The immediate past Attorney General and Commissioner for Justice for Oyo State, Oluseun Abimbola, has disclosed that deliberate concealment of cases of infectious diseases, including COVID-19, is liable to prosecution.
Mr Abimbola, who made this known while speaking with the News Agency of Nigeria in Ibadan on Tuesday, said such an instance, if proven, would be an offence contrary to the Public Health Law Cap 135 Laws of Oyo State 2000.
According to him, the laws on Notifiable Infectious Diseases, NID, provide, amongst other things, that you are under legal obligation to notify appropriate authorities if you notice your co-habitant is suffering from an infectious disease.
“Once they are aware of the infectious disease in the house, the head of the family or the landlord, is obligated to report to relevant authorities.
“Failure to do so becomes a criminal offence, although they may lie about it,” he said.
Mr Abimbola noted that the same obligation would be expected of medical practitioners.
“If a medical practitioner is aware that his patient is suffering from a notifiable infectious disease, he has an obligation to notify the appropriate medical office.
“If he fails to give notice, then it becomes a criminal offence,” he said.
The former attorney-general, however, said COVID-19, being a new disease, was not listed as a notifiable infectious disease as contained in the Public Health Law.
He, however, identified pneumonia, one of the symptoms of COVID-19, as being included in the law, which was first promulgated in 1957 and popular among the then Western states.

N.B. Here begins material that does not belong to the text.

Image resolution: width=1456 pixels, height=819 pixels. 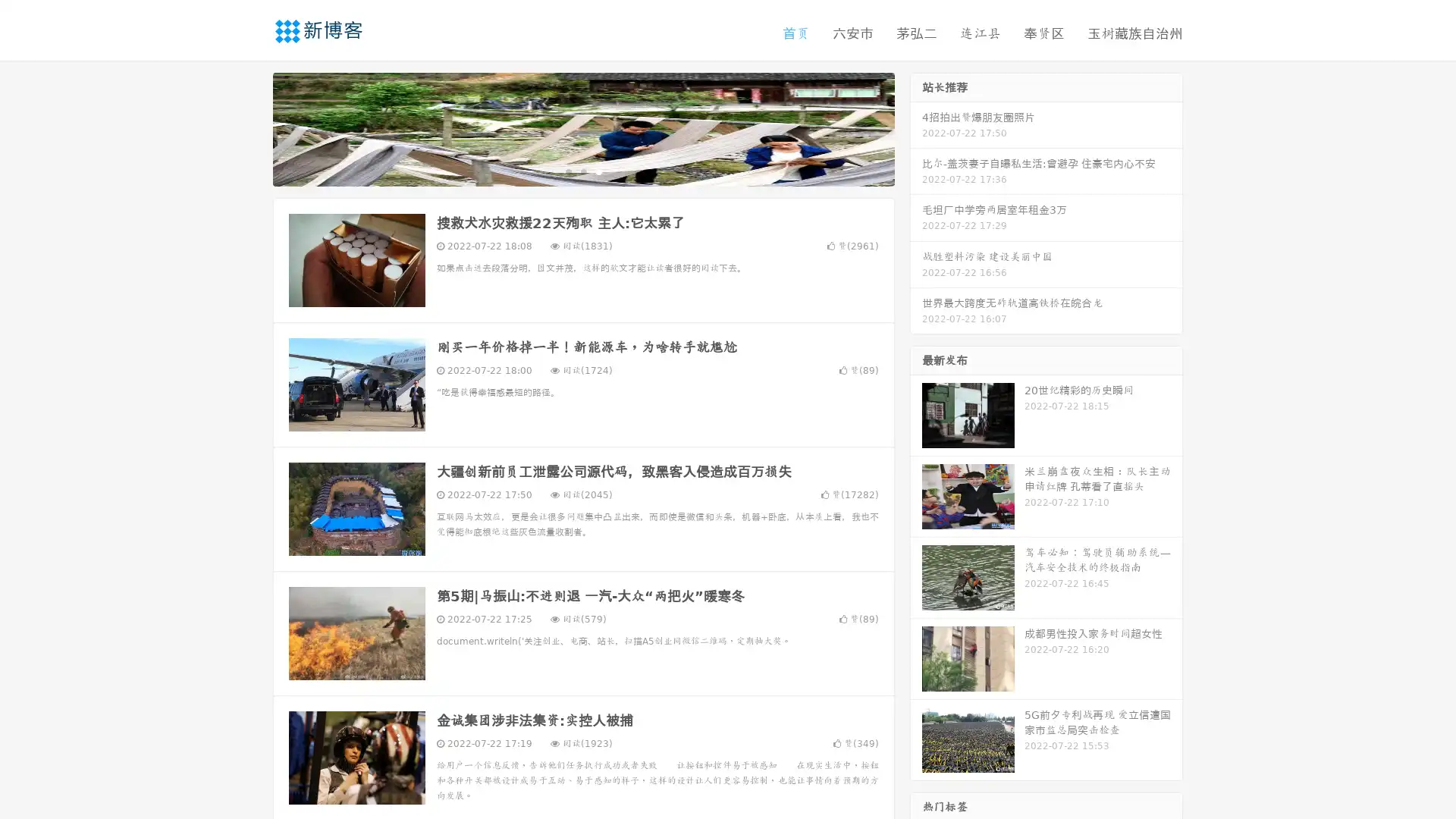 I want to click on Previous slide, so click(x=250, y=127).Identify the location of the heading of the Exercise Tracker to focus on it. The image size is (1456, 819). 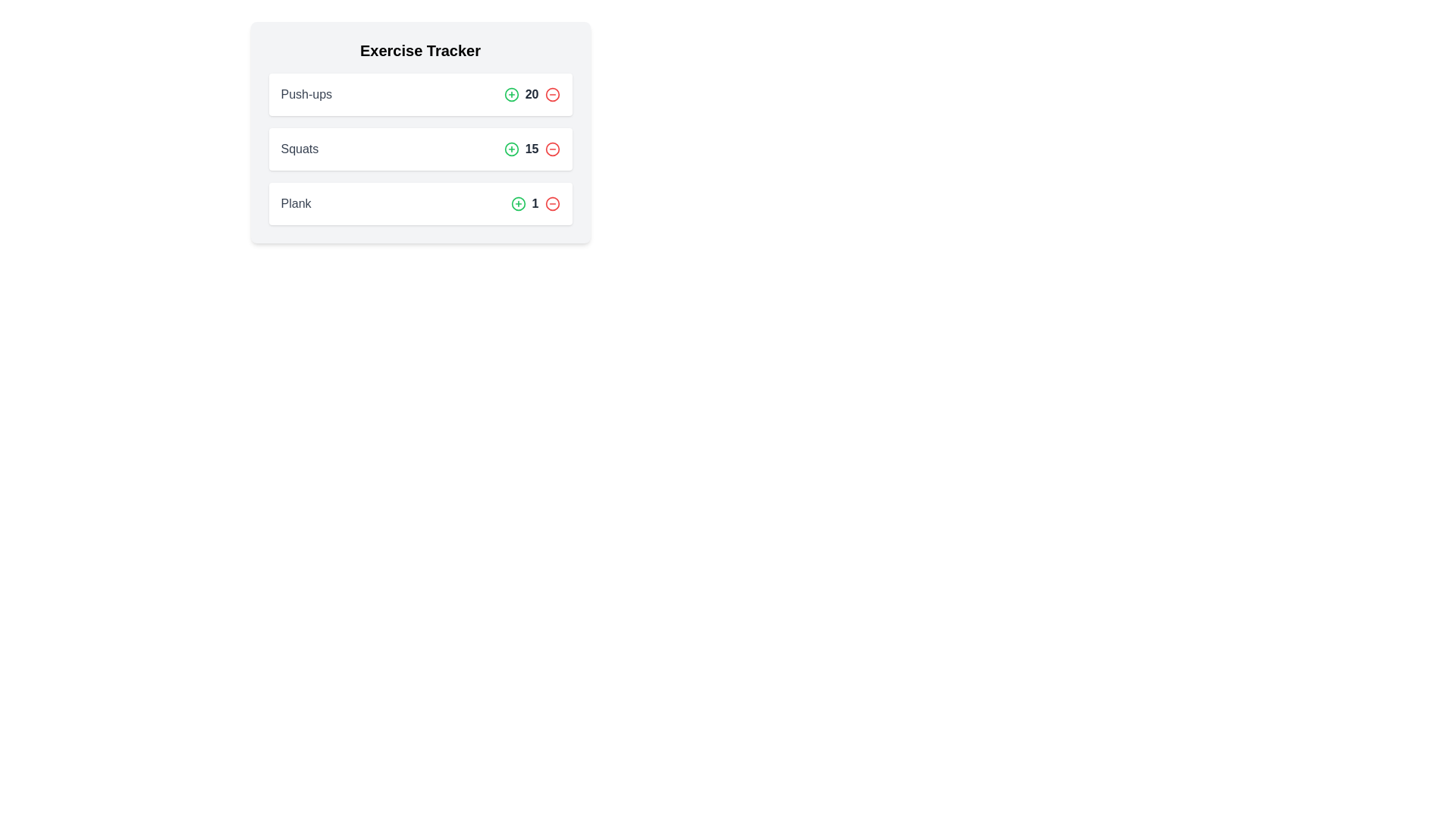
(420, 49).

“Anyway, it is an argument for the defence,” he said.
Mr Abimbola said it would be criminal for anyone to deliberately take actions capable of spreading any infectious disease whatsoever.

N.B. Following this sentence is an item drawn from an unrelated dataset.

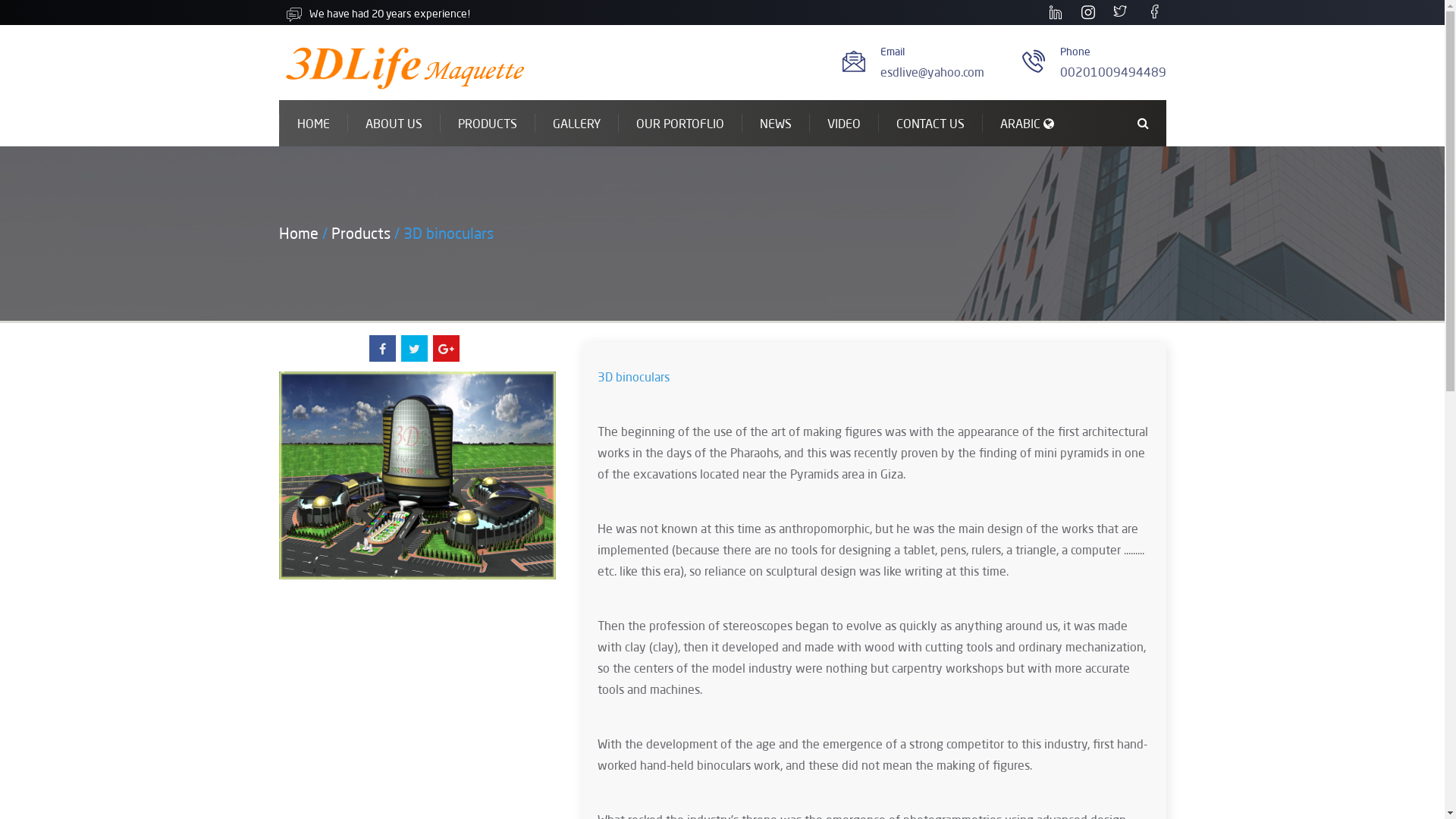  I want to click on 'OUR PORTOFLIO', so click(678, 122).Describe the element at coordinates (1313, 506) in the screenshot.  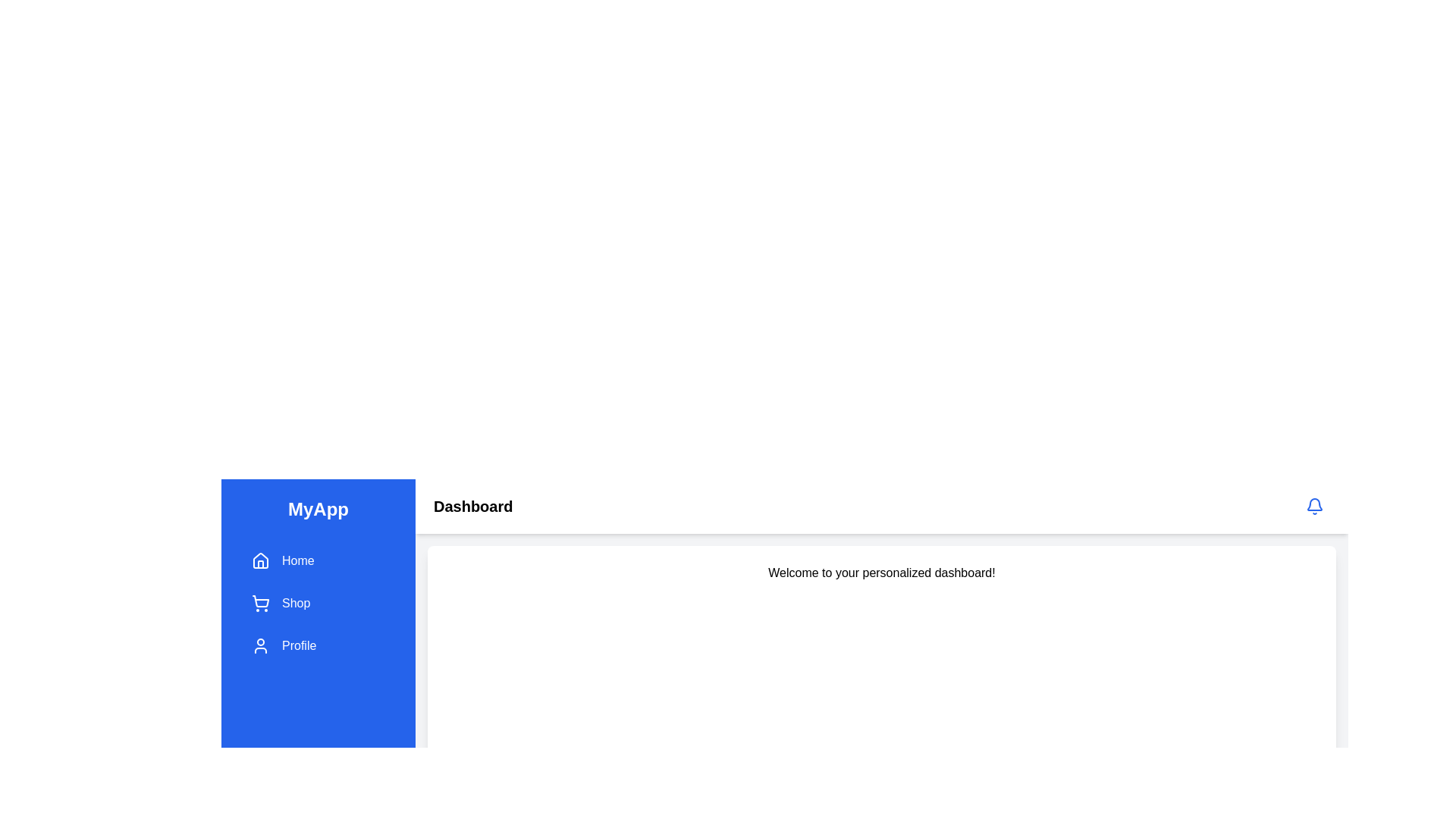
I see `the blue outlined bell icon in the upper right area of the interface` at that location.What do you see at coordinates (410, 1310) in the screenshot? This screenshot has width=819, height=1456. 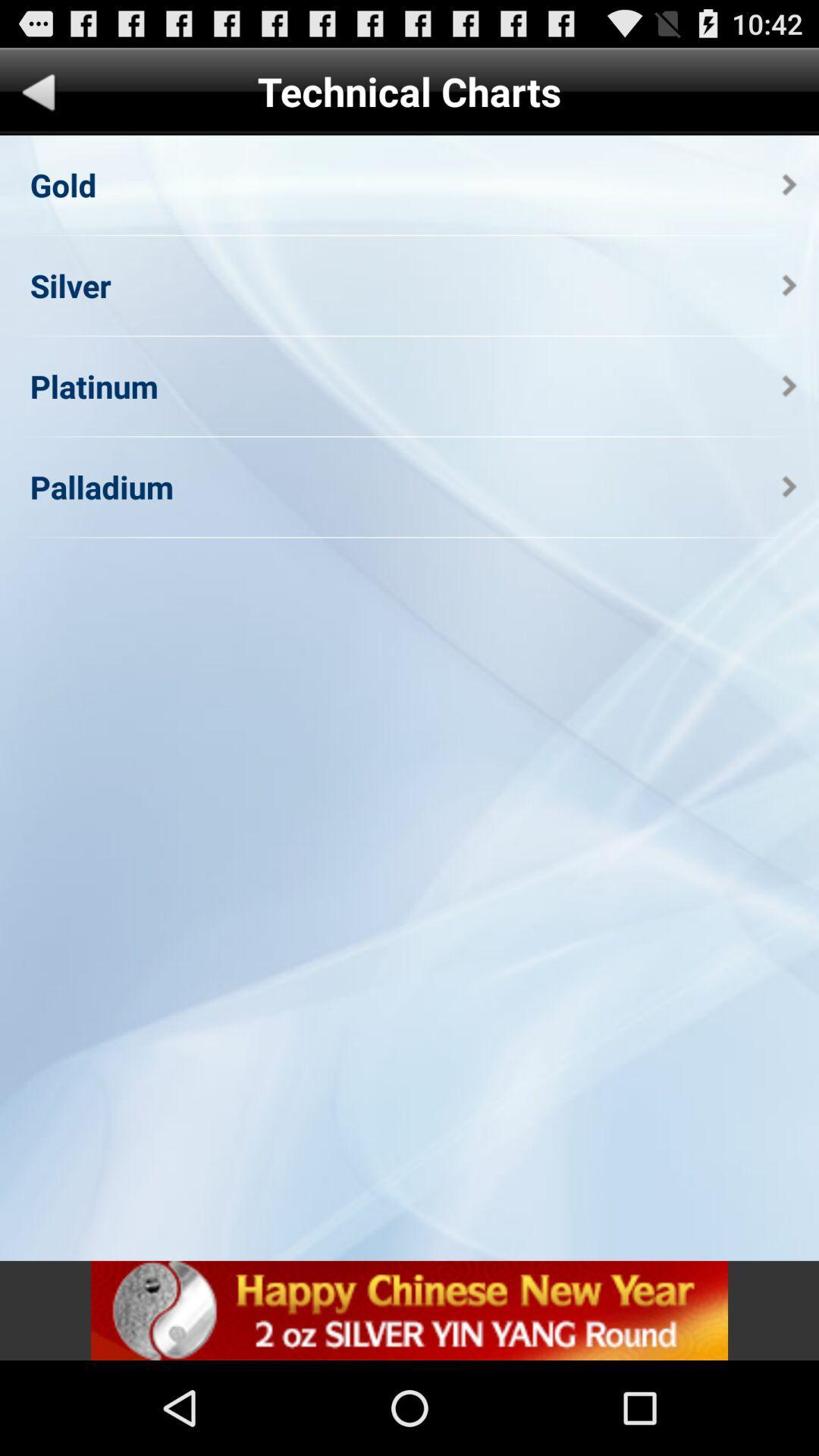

“It is an offence, if any person, who while suffering from a notifiable infectious disease, or a medical person in charge of any patient with him, deliberately takes steps that can spread the disease.

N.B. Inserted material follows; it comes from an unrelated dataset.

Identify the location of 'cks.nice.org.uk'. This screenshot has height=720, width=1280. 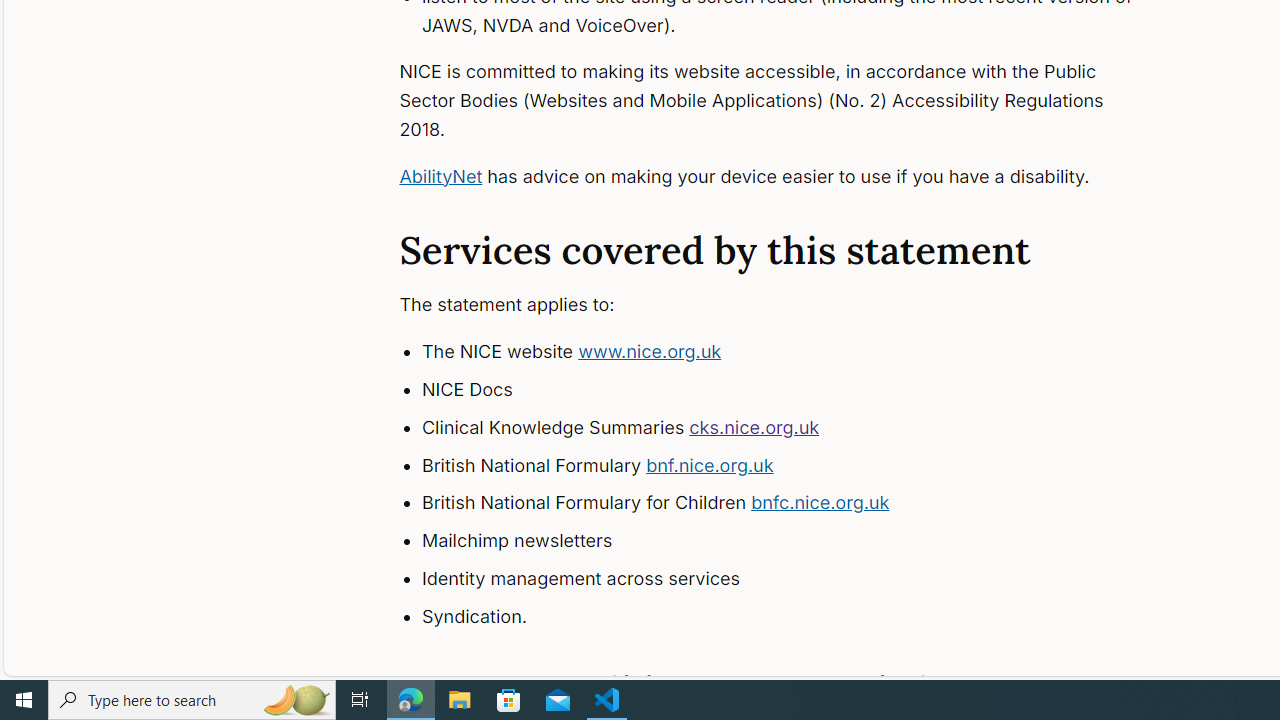
(753, 425).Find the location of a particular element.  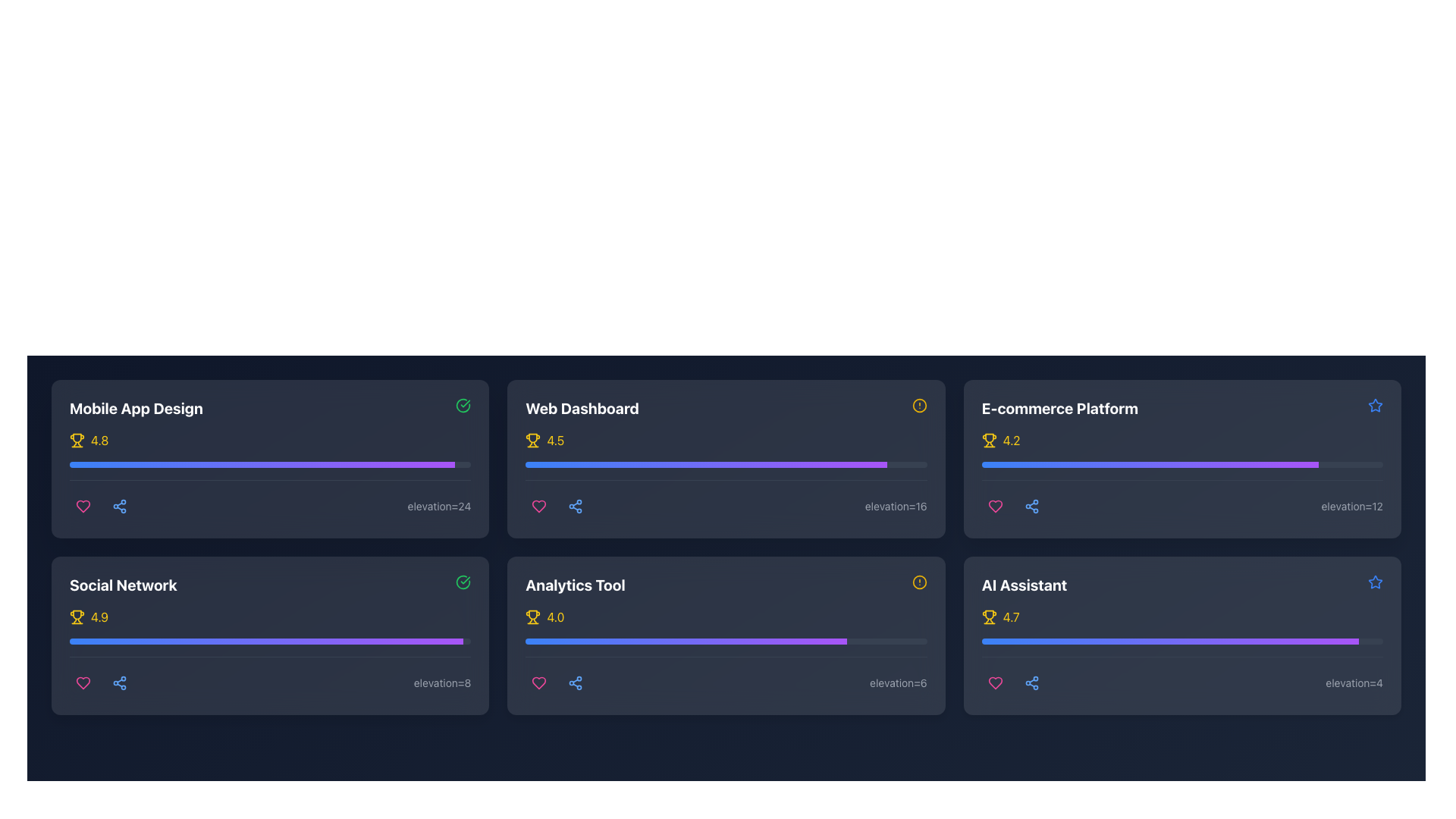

“For instance, he is subject to criminal prosecution, if you can prove that he, being aware of his infectious disease, boards a public transport, thus endangering the lives of other people.
“Indeed, there are provisions that say when you board a public conveyance, without notifying the driver or the person in charge, of your notifiable infectious disease, you are liable to prosecution,” he said.
According to him, such an instance is, however, subject to being able to prove that the person was aware of his medical status, yet concealing it with an ulterior motive to spread it.
“It will be for the defence to claim the person was not aware of being a patient of the infectious disease,” Mr Abimbola said.